Ankara Mahkemesinin Kararı, Mülkiyet Konusundaki Zemini Değiştirecek 
Yurdagül Beyoğlu, Haberdar gazetesi, KKTC, 17 Ocak 2011
Avrupa İnsan Hakları Mahkemesi’nin (AİHM) Mira Ksenidis – Arestis isimli Rum’un, babasından kendisine miras kaldığı iddiasıyla yaptığı başvuruyu 885 bin Euro tazminata bağladığı Maraş’taki mülkün, Ankara 25. Asliye Hukuk Mahkemesi’nce “Abdullah Paşa Vakfı’na aittir” kararının çıkmasının mülkiyetin zeminini değiştireceği belirtildi.
Profesör Dr. Ata Atun,  
Ankara 25. Asliye Hukuk Mahkemesi’nin, Arestis’in talep ettiği Maraş’taki mülkün Abdullah Paşa Vakfı’na ait olduğu ve davayı açan 23 kişiyi de “Abdullah Paşa Vakfı Evladı” olarak tescil etmesi kararını değerlendirdi. Konuyla ilgili olarak 2006 yılında Abdullah Paşa’nın varisleri ile İstanbul’da görüştüğünü anlatan Atun, o günden mahkeme kararına kadar olan süreci aktardı.
KİRA MAKBUZLARI VAR
“2003-2005 yılları arasında, Annan Planı görüşmeleri olurken ART’de program yapıyordum. O programda “Filan vakfın varislerini arıyorum” diye çağrı yapmıştım. Aradan 1 yıl geçmeden bana döndüler. 2006 yılında İstanbul’da Abdullah Paşa Vakfı’nın varisleri ile görüştüm. Soyağaçlarını çıkardılar, Maraş’taki Abdullah Paşa Vakfı’ndan 1932 yılına kadar aldıkları kira makbuzlarını gösterdiler. 20-25 kişilerdi” diyen Atun, emin olduktan sonra Ankara’ya giderek Dışişleri Bakanlığı Müsteşarı Ertuğrul Apakan’la görüştüğünü kaydetti.

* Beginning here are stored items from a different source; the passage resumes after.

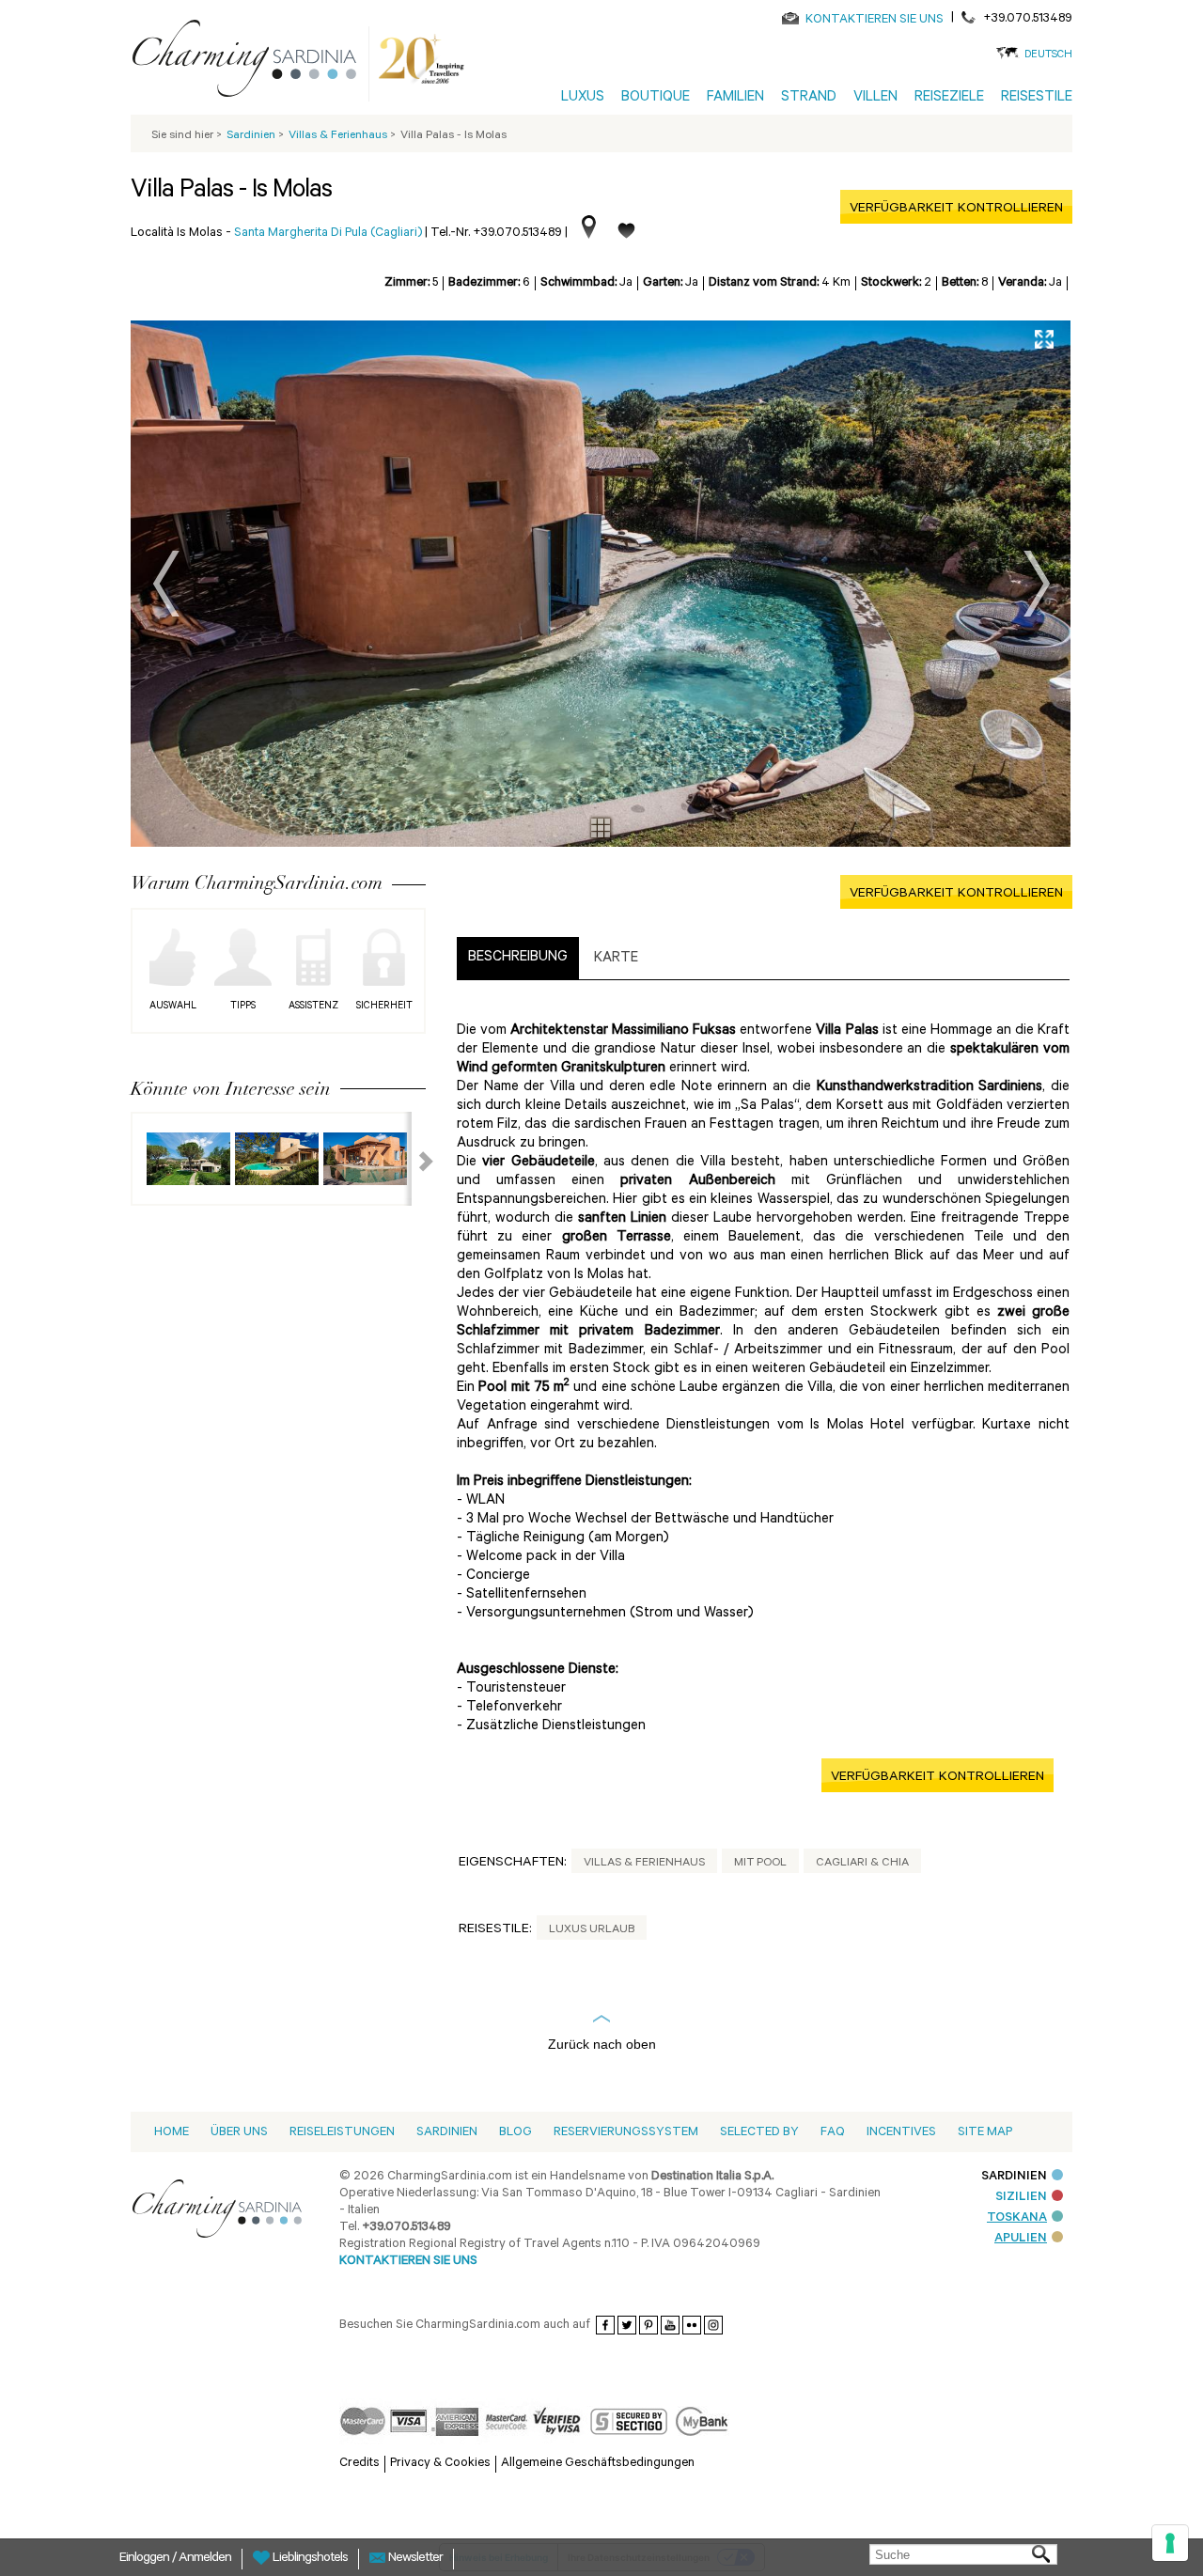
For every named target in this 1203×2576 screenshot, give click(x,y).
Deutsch (1048, 56)
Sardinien (446, 2133)
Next (1036, 583)
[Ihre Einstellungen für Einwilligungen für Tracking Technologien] (1170, 2543)
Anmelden (205, 2559)
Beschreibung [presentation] (518, 958)
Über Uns (239, 2133)
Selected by (759, 2133)
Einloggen (145, 2559)
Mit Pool (760, 1863)
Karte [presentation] (616, 959)
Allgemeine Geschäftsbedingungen (598, 2464)
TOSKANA (1017, 2218)
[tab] (518, 958)
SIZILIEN (1021, 2198)
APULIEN (1020, 2239)
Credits (359, 2464)
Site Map (985, 2133)
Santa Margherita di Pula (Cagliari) (328, 233)
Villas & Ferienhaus (644, 1863)
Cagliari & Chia (862, 1863)
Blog (515, 2133)
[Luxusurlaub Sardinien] (252, 62)
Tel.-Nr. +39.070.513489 (496, 233)
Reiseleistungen (342, 2133)
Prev (166, 583)
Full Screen (1044, 339)
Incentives (901, 2133)
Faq (832, 2133)
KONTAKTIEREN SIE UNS (874, 20)
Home (171, 2133)
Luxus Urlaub (591, 1930)
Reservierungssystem (626, 2133)
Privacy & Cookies (440, 2464)
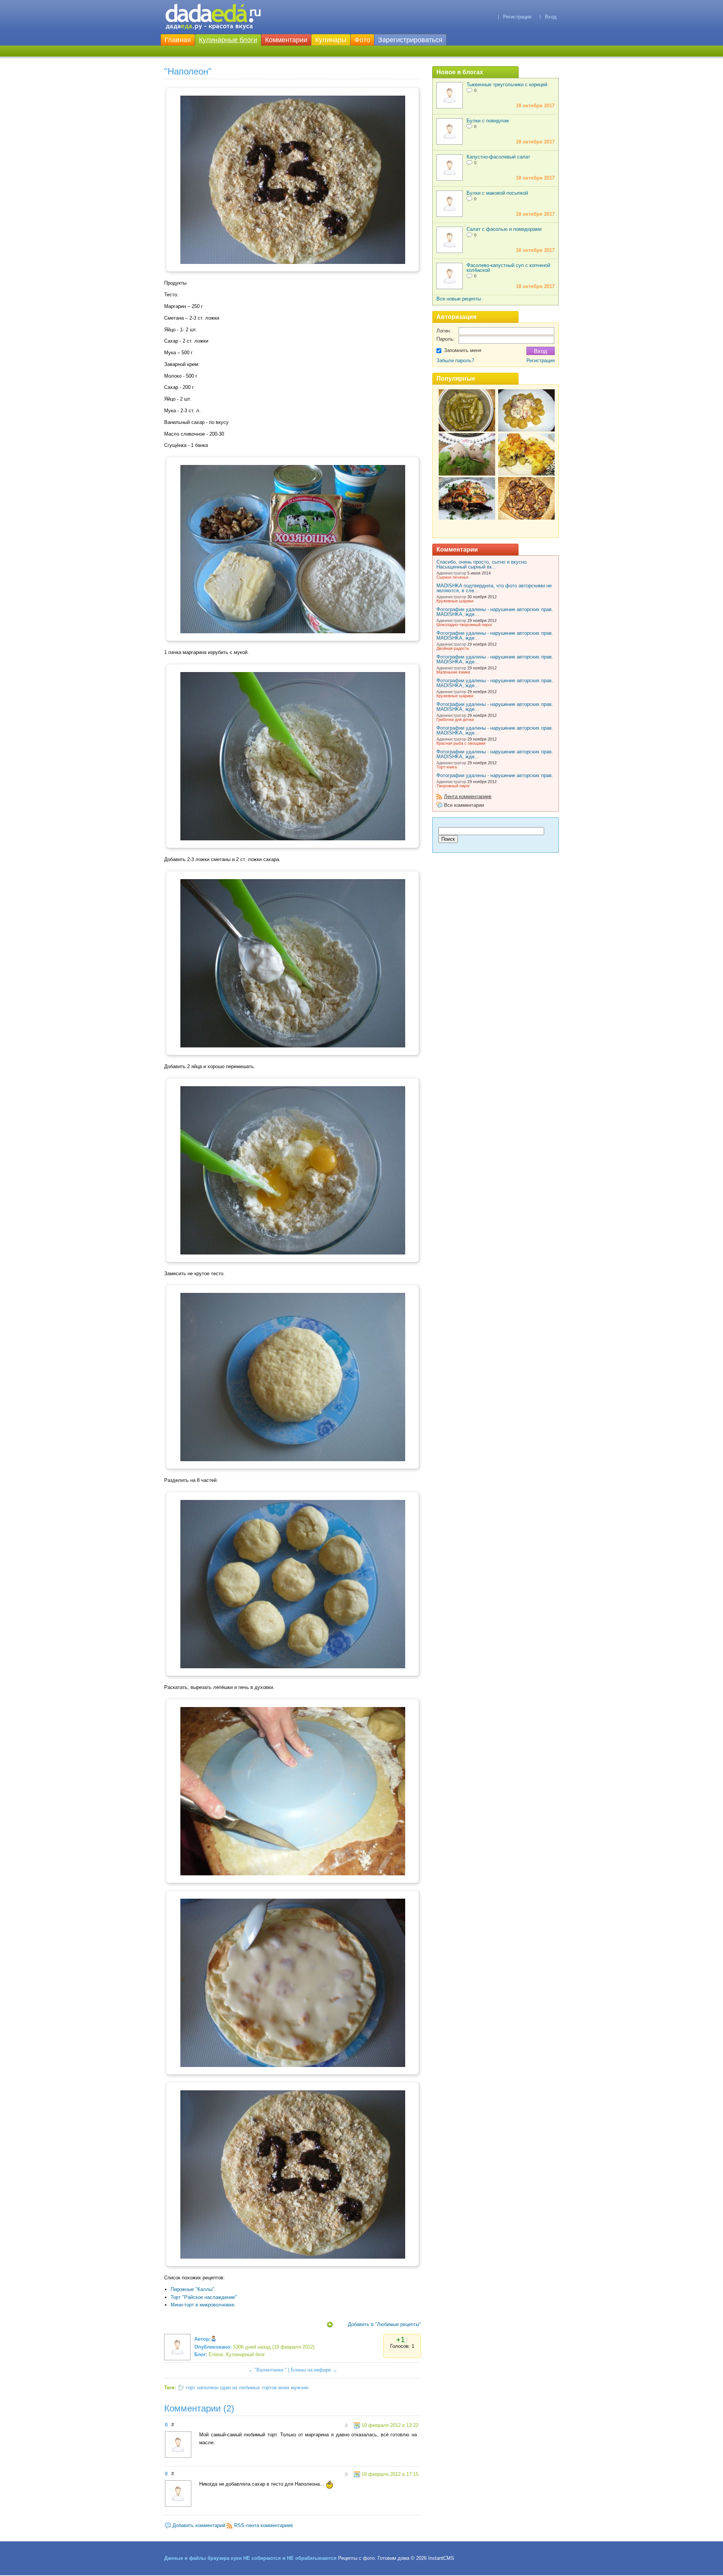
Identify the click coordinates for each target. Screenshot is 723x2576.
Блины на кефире (311, 2370)
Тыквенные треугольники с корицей (507, 84)
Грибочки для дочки (455, 719)
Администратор (451, 573)
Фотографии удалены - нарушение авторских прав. (494, 775)
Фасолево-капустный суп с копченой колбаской (508, 267)
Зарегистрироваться (410, 40)
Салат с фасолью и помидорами (504, 229)
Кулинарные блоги (228, 40)
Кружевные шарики (454, 601)
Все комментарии (464, 805)
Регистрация (517, 17)
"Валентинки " (271, 2370)
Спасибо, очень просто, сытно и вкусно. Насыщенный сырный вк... (482, 564)
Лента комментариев (467, 796)
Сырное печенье (452, 577)
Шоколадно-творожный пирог (464, 624)
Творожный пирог (453, 785)
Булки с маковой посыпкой (497, 193)
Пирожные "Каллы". (193, 2289)
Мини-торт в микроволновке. (203, 2305)
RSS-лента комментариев (263, 2525)
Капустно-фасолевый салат (498, 157)
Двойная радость (452, 648)
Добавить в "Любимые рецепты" (384, 2324)
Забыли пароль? (455, 360)
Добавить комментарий (198, 2525)
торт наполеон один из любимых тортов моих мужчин (247, 2387)
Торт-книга (446, 767)
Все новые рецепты (458, 299)
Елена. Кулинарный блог (237, 2354)
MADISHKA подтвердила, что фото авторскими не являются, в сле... (494, 588)
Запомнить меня (462, 350)
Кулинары (330, 40)
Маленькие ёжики (453, 672)
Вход (551, 17)
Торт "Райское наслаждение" (204, 2297)
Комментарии (286, 40)
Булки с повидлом (488, 120)
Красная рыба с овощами (460, 743)
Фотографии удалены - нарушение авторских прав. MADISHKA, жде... (494, 612)
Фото (362, 40)
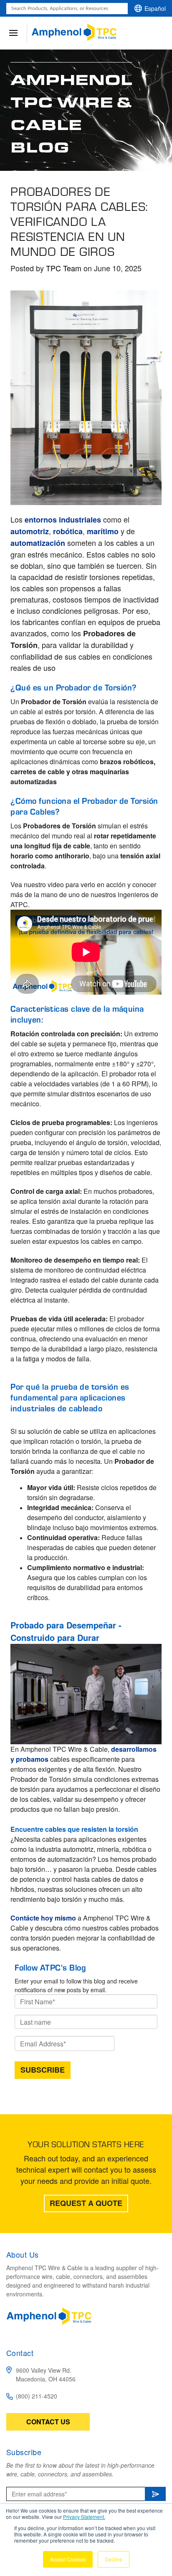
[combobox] (67, 8)
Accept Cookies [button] (68, 2559)
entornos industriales (63, 519)
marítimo (104, 531)
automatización (38, 543)
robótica (68, 531)
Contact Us (48, 2421)
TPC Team (63, 268)
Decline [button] (113, 2559)
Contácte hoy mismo (43, 1918)
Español (155, 8)
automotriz (29, 531)
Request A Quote (86, 2203)
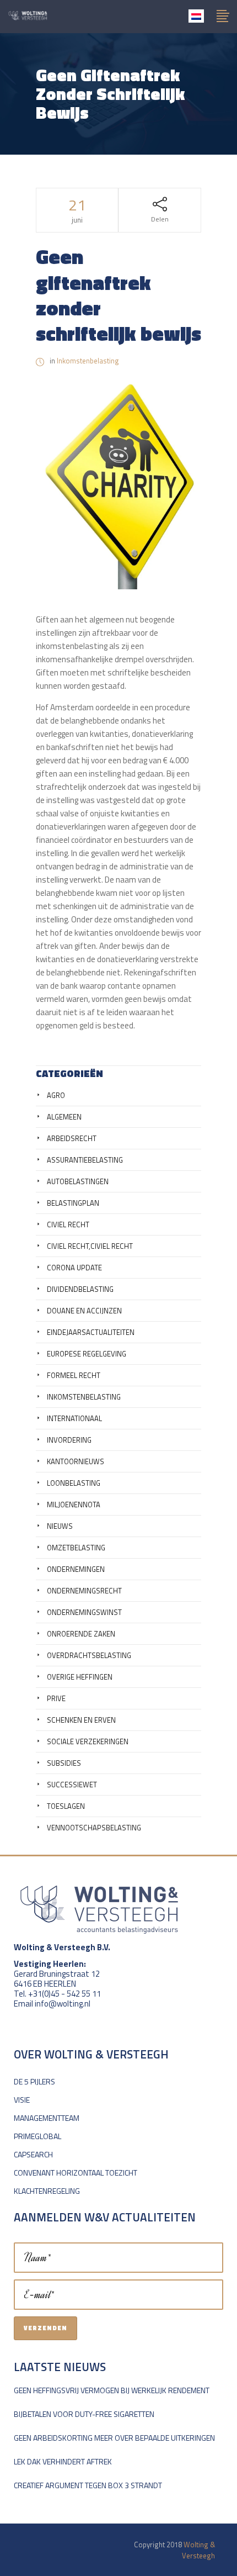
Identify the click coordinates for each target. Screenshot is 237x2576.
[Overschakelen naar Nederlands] (196, 16)
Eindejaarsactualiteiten (90, 1332)
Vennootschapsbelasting (94, 1827)
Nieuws (60, 1526)
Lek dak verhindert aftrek (63, 2461)
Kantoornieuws (75, 1461)
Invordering (69, 1439)
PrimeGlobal (37, 2136)
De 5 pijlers (34, 2081)
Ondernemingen (76, 1569)
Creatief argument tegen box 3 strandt (88, 2485)
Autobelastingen (78, 1181)
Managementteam (46, 2118)
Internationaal (74, 1418)
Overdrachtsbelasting (89, 1655)
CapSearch (33, 2154)
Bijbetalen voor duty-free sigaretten (84, 2414)
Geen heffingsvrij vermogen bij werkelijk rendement (111, 2390)
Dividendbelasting (80, 1289)
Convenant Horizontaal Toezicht (75, 2172)
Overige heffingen (79, 1676)
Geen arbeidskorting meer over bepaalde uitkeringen (114, 2437)
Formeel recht (73, 1375)
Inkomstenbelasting (88, 360)
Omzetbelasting (76, 1547)
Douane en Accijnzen (84, 1310)
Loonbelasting (73, 1482)
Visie (22, 2099)
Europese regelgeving (86, 1353)
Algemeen (64, 1116)
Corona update (74, 1267)
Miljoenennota (73, 1504)
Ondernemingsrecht (84, 1590)
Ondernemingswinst (84, 1612)
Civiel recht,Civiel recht (90, 1246)
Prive (56, 1698)
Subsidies (64, 1763)
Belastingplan (73, 1202)
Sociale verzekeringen (87, 1741)
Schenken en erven (81, 1719)
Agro (56, 1095)
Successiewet (72, 1784)
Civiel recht (68, 1224)
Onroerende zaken (81, 1633)
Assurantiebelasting (85, 1159)
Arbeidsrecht (71, 1138)
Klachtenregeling (47, 2191)
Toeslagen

MAĞUSA MAHKEMESİ’NDE DE AYNI KARAR ÇIKMIŞTI
Müsteşarla görüşmesinin ardından avukat Aslı Eren’le konuştuklarını anlatan Ata Atun sözlerini şöyle sürdürdü: “Aslı Hanım’la Vakıf konusunu görüştük. Sonra Kıbrıs’a geldim. Kıbrıs’tan Aslı Hanım’a Abdullah Paşa ve Lala Mustafa Paşa Vakfı’nın Gazimağusa Mahkemesi’ne açtıkları 271/2000 ve 272/2000 numaralı tespit davalarını gönderdim. Abdullah Paşa Vakfı’nın davası 27 Aralık’ta, Lala Mustafa Paşa Vakfı’nın davası ise 28 Ocak 2002’de bitmişti. Her iki mahkeme kararında da söz konusu taşınmazların bu iki vakfa ait olduğu kararı çıktı.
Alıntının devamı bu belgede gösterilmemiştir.